As HCI data are not necessarily big data but can be complex and multi-dimensional regardless
of size, patterns may not be detected by standard data analysis methods, as illustrated by the
Kano categorization of about 400 participants’ survey answers [3]. Therefore, machine learning
(ML) can help researchers extract further insights from highly qualitative HCI data with less
manual effort and perhaps better results.
The role of ML in HCI research has already been discussed in the literature. However, a survey
showed that the application of ML to HCI data sets is challenging and that appropriate process
models are needed to proceed adequately [14]. Another study summarized some pitfalls to avoid
when using ML for HCI research data, such as "classification accuracy is not hypothesis testing"
and "causality versus correlation" [15]. Furthermore, according to the authors, referencing
classifiers’ baseline performance ensures the transparency of the results.
However, to the best of our knowledge, applying ML to HCI data sets has not yet been
systematically investigated. This raises the fundamental question: How can one select an
adequate approach and ML methods for HCI data sets? To answer this research question, we
build on our research approach described below.
2. Research Approach
As a basis for our research, we use the design science research methodology (DSRM) [16].
Figure 1 shows the particular steps of the DSRM as well as the related goals to be achieved.
First, we identify the problem through a literature review [10]. We then set the objectives for
solving the problem through our study concept. To design and develop a suitable solution to
our problem, we conduct structured and unstructured interviews with HCI and ML experts to
identify relevant aspects (i.e., those that affect the selection of ML methods for HCI data sets).

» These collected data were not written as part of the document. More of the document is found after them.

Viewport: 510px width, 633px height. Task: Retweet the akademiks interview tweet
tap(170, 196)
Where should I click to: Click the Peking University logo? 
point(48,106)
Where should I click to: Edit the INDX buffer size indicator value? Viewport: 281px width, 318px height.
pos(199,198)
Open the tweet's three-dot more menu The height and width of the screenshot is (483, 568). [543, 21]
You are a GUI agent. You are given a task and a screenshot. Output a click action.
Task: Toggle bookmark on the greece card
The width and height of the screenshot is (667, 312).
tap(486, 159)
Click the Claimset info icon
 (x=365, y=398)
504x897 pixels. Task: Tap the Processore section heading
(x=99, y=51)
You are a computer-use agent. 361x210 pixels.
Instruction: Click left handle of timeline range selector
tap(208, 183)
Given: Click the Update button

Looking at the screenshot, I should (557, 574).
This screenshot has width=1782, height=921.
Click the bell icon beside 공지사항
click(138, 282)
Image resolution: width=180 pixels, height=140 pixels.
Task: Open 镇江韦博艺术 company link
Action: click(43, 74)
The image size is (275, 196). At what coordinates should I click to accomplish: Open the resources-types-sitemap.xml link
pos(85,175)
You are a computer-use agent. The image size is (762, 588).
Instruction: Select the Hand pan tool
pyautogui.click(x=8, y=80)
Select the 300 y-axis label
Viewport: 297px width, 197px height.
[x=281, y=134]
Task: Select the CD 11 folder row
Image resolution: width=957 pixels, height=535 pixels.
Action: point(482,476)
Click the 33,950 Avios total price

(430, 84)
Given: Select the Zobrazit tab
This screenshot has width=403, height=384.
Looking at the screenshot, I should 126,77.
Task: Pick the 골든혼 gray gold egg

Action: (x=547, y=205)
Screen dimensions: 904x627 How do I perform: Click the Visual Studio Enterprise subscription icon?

In addition, we expect to gain a holistic view of these aspects through ML experiments on HCI
datasets. To demonstrate the solution to our problem, we aim to develop a conceptual structure
(CS) based on our insights from the interviews and ML experiments that depicts various impact
Figure 1: The design science research methodology [16] applied to this work. The check marks show
which goals have been achieved so far, and the iteration icon indicates which ones are still in development.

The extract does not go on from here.